On the other hand, you should ask yourself if LBPT is the right solution for your situation, if processing time can very much based on the file size or data you need to process, you either fall back on a timer, or you need to break down the data into bathes of equal sized (for predictable processing time) before you process it with a LBPT.
Sometimes it is better to see if someone has done this already and wants to share their experience. I know that you can get some unexpected extra knowledge by doing so ;).
But no worries, I will test this myself to see what happens and if needed involve support because one way or the other, I will need to know the process has failed.
As for splicing the data, this is simply not possible for this step. The type of file and the tool used do not support splicing so that limits my options.
Given what you share, a timer makes more sense than LBPT
True but we also have the issue that we can have concurrent jobs, something not supported by Timers. It's a nice puzzle to solve :)
You can have the same timer running simultaneously as long as it is in a different FE server.
You can also create copies of the timer with unique names, that run the same server action.
Would you care to share the results here if you have tested this Vincent?
Hi Vicent,
Although there doesn't seem to be a straightforward way of handling the scenarios, like with an Exception handler, perhaps you could implement some kind of workaround.

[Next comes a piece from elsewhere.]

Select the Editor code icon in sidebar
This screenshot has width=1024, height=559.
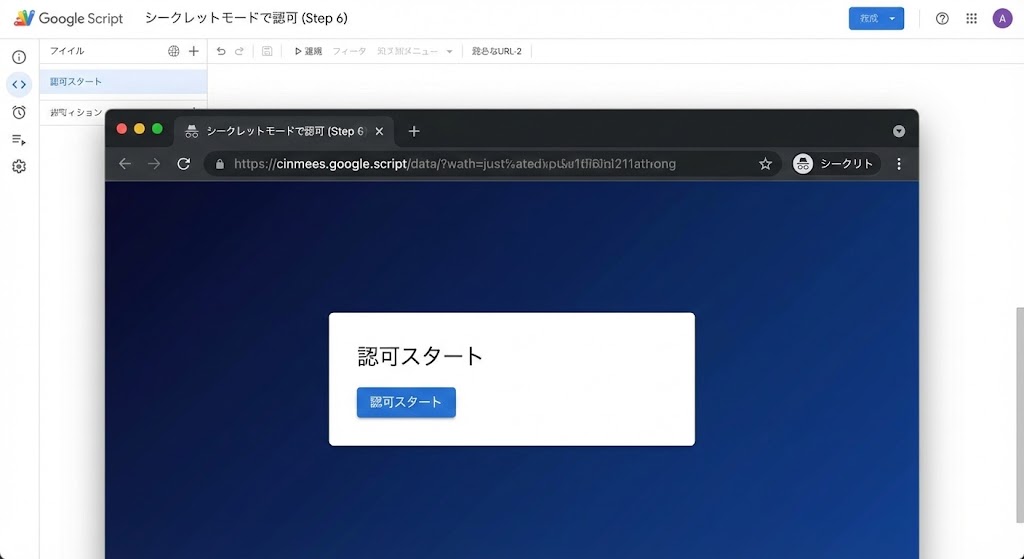pyautogui.click(x=19, y=84)
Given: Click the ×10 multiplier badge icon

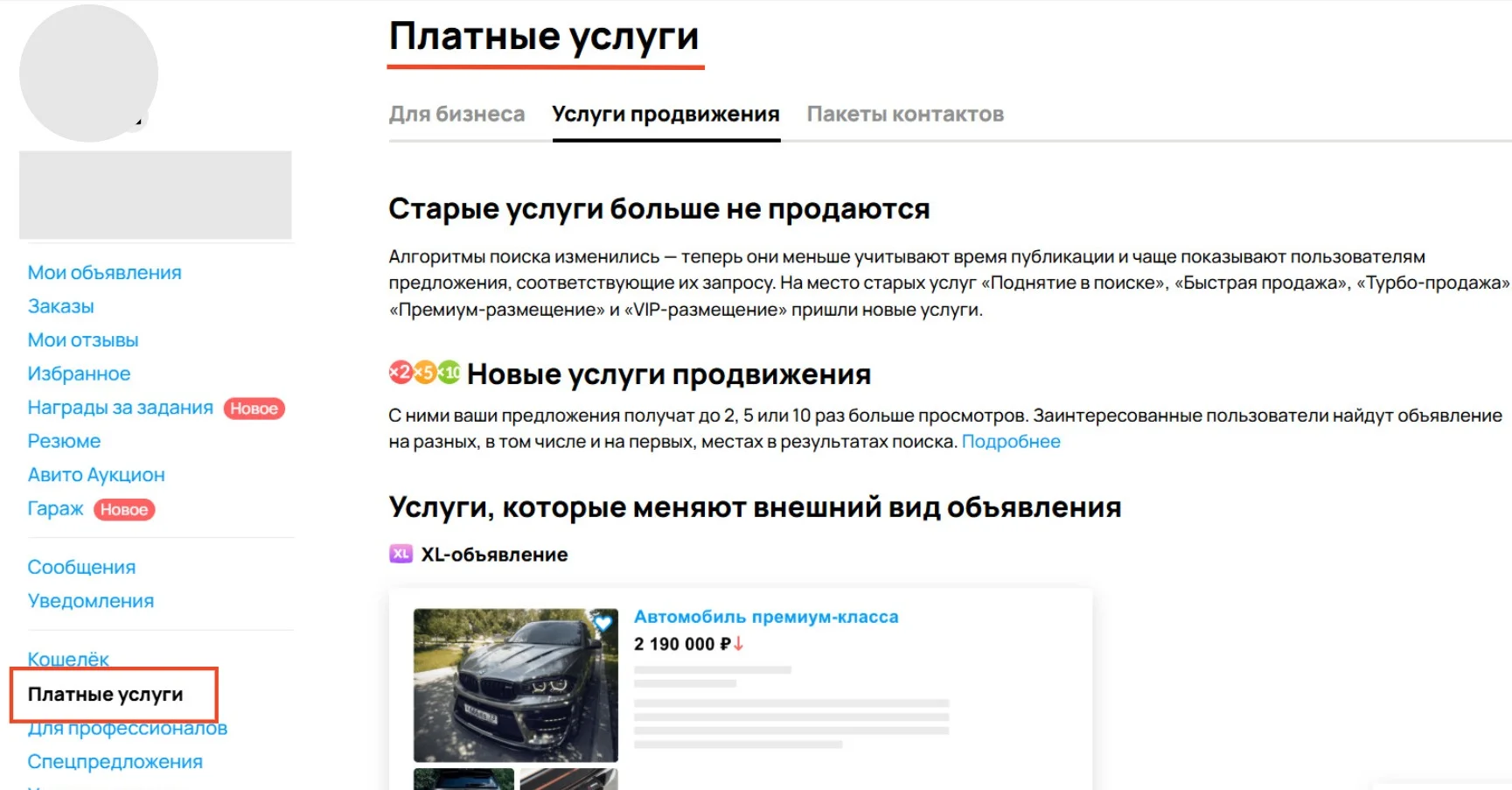Looking at the screenshot, I should tap(450, 373).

You could create a control Entity/set of attributes to track the success/failure of the process, e.g. inserting/updating a record and committing it at the beginning of the Timer, then updating it (marking it as complete) at the end of the Timer flow. If the Timer fails, the record wouldn't be marked as complete, which would give you a way of detecting unfinished processes. You could use some timestamp-related threshold or logic to filter out records that might still be in the middle processing. You could use that same Entity data to prevent the records from being reprocessed in case of failure. Maybe not the most elegant solution but it sounds like it should get the job done.
In a BPT/Light Process, it might require some additional considerations if the retry policy is undesired, because they tend to be tied to a specific record/ID, but it should be feasible with some adjustments.

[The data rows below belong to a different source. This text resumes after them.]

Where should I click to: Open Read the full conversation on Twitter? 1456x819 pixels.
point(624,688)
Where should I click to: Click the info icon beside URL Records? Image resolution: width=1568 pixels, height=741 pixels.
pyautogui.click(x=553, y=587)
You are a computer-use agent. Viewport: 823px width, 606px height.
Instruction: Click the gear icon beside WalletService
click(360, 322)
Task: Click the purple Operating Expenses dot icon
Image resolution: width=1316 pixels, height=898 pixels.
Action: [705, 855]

If the processing is more granular (i.e. it has some form of large loop rather than a single node with the risk of timeout), you could go with a more traditional approach of Timeout Prevention by handling the Timeout "manually" rather than using the system's timeout. Based on your description this doesn't sound like your particular scenario but throwing it out here for reference for others who might have similar issues.
Hi,
I think u can use both BPT together with timer inside it. It makes time becomes not an issue anymore as we always able to create forever timer and parallelism is guaranteed by asynchronous feature.

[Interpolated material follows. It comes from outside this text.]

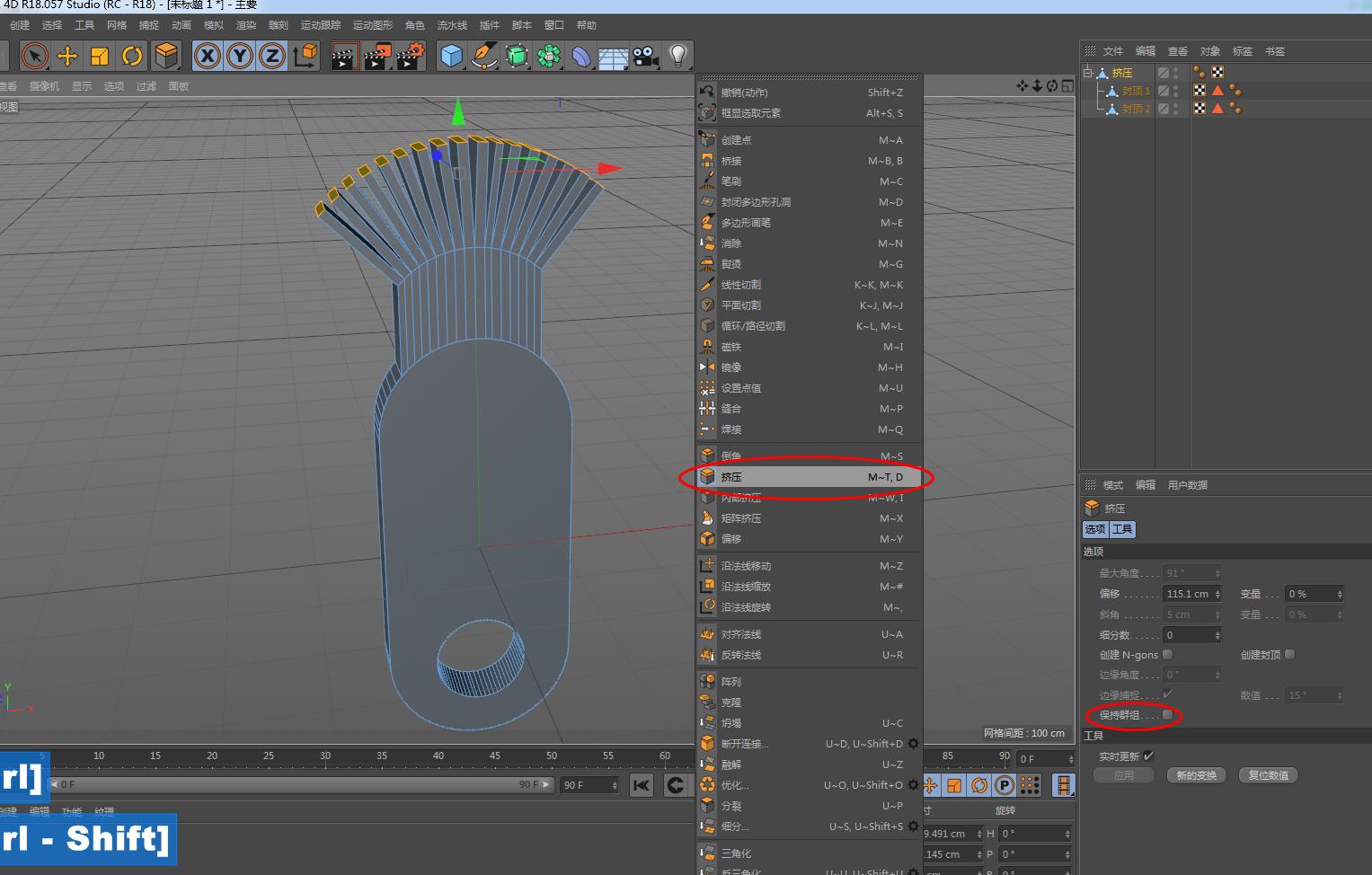Toggle the 创建封顶 checkbox
Screen dimensions: 1372x875
click(1289, 655)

Timer cannot passed with argument, but BPT can passed argument from server action. So those combination is perfectly complement.
In BPT u can have a WAIT action, and once the time elapsed, you can check whether the timer has done its job (communication thru information in a table).
I used BPT in a national banking project for loan lending approval and it works like a charm - put wait action and human action to stop the business process. For auto Action, try to use Timer if the timeout is an issue and stop to wait whether the Timer has done its job or just loop it to the same auto action.
regards
Hi all,
I had a similar issue where I wanted to set the timeout of a specific service action within a timer (since it might cause the timer to time out).
The solution I came up with was to change the service action into a consumed REST API. I could then set its timeout and catch it in the exception handler without stopping the whole timer.
Hi Pierre,
That's not a similar issue: the original post is about time-outs on (asynchronous) BPT and Timers, which is a different thing from (synchronous) server calls or REST methods.